## [EXCERPT]
Start

Objective From 2004 to 2008, the prevention system in Ontario, Canada ran the High Risk Firm Initiative, an injury-experience based targeted consultation or inspection programme. Our objective was to establish whether prevention system targeting of firms was effective in improving injury outcomes.

Methods Randomised controlled parallel groups. Population included all manufacturing firms registered with the Ontario Workplace Safety & Insurance Board in 2005. Firms ranked between the 2nd and 10th percentile on a composite measure of occupational health and safety performance were randomised to three study arms in 2006: targeted for Health & Safety Association (HSA) consultation, targeted for Ministry of Labour (MOL) inspection, or services as usual. Data included firm characteristics (sector, size, years in business, region, branches), work injury claims 2002–2008 and measures of consulting and inspecting activity. Negative binomial generalised estimating equations modelled claim and disability day rates by study arm and year, controlling for firm characteristics.

Results Among 2153 firms, firm characteristics and 2002–2005 rates of work injury claims and disability days were similar across arms. Firm outcomes were significantly different from year to year, but study arm by year interactions were insignificant indicating similar trends for all three study arms. 83% of HSA targeted firms were contacted and 63% engaged while 75% of MOL targeted firms were inspected with orders written in 56%.

Conclusions Consultation and enforcement programmes as implemented were not sufficient to reduce work injury outcomes over 21 month follow-up. Lack of benefit could be due to non-specific firm selection methods, limited firm participation in interventions, low intervention intensity or insensitivity of available outcomes.

End

## [GIVEN TASK 1]
Rewrite the paragraph of the abstract that begins "Results Among 2153 firms" as a bulleted list that keeps its main facts.
The entries in this data file have no connection to the abstract.

(Part of a data file)

Start

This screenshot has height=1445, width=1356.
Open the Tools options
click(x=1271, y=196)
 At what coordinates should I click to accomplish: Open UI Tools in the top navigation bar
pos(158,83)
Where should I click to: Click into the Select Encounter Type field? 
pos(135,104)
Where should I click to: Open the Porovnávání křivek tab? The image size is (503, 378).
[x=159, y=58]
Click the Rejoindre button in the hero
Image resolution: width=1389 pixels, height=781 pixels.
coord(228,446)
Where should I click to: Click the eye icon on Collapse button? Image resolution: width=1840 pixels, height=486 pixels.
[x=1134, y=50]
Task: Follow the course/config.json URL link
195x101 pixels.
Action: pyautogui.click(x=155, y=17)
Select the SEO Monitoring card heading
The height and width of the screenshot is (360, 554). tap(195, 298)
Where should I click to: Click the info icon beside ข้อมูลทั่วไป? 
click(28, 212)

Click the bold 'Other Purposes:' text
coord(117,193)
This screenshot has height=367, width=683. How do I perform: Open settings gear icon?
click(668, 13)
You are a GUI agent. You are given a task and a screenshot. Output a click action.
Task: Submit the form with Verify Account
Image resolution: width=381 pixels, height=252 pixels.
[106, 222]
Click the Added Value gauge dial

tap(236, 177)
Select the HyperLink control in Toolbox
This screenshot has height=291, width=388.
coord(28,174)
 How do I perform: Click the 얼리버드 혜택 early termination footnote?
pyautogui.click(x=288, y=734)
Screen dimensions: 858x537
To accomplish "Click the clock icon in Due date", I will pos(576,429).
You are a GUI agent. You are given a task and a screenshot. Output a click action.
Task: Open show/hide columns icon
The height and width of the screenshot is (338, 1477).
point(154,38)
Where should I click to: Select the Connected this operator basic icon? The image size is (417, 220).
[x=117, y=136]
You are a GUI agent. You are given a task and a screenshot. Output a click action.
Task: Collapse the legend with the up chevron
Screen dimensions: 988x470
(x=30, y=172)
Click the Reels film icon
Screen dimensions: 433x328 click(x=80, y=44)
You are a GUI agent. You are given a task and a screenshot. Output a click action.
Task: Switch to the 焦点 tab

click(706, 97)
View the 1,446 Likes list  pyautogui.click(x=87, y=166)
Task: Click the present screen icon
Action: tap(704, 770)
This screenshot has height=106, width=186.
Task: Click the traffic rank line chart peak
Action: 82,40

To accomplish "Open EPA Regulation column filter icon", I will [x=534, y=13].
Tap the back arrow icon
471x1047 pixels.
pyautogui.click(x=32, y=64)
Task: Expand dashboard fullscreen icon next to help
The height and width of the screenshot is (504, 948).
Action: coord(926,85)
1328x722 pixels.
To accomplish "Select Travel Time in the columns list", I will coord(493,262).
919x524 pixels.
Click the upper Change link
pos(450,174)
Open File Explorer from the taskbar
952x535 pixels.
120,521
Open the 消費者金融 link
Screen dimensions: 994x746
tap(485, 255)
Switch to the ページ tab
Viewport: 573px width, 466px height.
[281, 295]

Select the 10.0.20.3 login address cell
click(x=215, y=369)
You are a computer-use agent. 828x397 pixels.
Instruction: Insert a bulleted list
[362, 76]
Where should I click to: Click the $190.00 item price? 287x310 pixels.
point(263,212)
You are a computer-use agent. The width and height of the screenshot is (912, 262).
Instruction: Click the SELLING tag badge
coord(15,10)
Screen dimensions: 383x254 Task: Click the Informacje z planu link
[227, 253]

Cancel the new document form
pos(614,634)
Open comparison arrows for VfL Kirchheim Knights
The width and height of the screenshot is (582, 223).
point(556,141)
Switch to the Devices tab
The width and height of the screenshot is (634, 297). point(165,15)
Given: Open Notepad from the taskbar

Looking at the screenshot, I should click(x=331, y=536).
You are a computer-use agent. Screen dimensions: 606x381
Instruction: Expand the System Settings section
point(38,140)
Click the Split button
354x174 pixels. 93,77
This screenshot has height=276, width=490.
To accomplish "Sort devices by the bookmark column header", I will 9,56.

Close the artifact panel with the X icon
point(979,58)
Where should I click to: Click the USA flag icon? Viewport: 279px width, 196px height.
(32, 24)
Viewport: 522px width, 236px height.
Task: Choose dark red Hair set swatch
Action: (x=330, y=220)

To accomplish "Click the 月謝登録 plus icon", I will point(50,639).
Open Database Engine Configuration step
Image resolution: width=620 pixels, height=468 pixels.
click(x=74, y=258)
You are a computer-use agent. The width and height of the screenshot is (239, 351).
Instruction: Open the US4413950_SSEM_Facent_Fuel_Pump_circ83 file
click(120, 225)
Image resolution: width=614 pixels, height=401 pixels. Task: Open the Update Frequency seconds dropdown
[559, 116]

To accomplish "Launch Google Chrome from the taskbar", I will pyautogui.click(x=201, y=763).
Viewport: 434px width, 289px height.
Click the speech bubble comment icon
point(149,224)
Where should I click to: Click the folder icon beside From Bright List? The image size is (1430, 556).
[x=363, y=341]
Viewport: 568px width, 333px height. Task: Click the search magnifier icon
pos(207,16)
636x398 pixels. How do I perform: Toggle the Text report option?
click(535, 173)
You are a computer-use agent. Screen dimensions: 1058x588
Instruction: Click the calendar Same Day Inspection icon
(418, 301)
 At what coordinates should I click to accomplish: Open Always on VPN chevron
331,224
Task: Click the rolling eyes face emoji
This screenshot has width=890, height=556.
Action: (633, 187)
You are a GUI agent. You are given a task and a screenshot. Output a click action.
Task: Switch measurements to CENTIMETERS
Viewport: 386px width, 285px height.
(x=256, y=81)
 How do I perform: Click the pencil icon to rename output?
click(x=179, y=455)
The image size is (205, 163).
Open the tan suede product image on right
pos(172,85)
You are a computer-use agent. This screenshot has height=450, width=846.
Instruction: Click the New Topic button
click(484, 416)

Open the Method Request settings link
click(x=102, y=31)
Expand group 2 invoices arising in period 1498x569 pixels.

End

## [GIVEN TASK 2]
Convert the data file entries between the lines holding "This screenshot has height=276, width=490." and "point(979,58)", inclusive, into a two-column CSV with the columns request and reply. Give one row per request, put each value in a single quoted field, and replace line breaks with spaces.

## [REPLY 1]
- The 2153 firms had similar characteristics and similar 2002–2005 rates of work injury claims and disability days across the three arms.
- Firm outcomes differed significantly from year to year, but study arm by year interactions were insignificant, indicating similar trends for all three arms.
- Of HSA targeted firms, 83% were contacted and 63% engaged.
- Of MOL targeted firms, 75% were inspected, with orders written in 56%.

## [REPLY 2]
request,reply
"This screenshot has height=276, width=490. To accomplish ""Sort devices by the bookmark column header"",","I will 9,56."
"Close the artifact panel with the X icon","point(979,58)"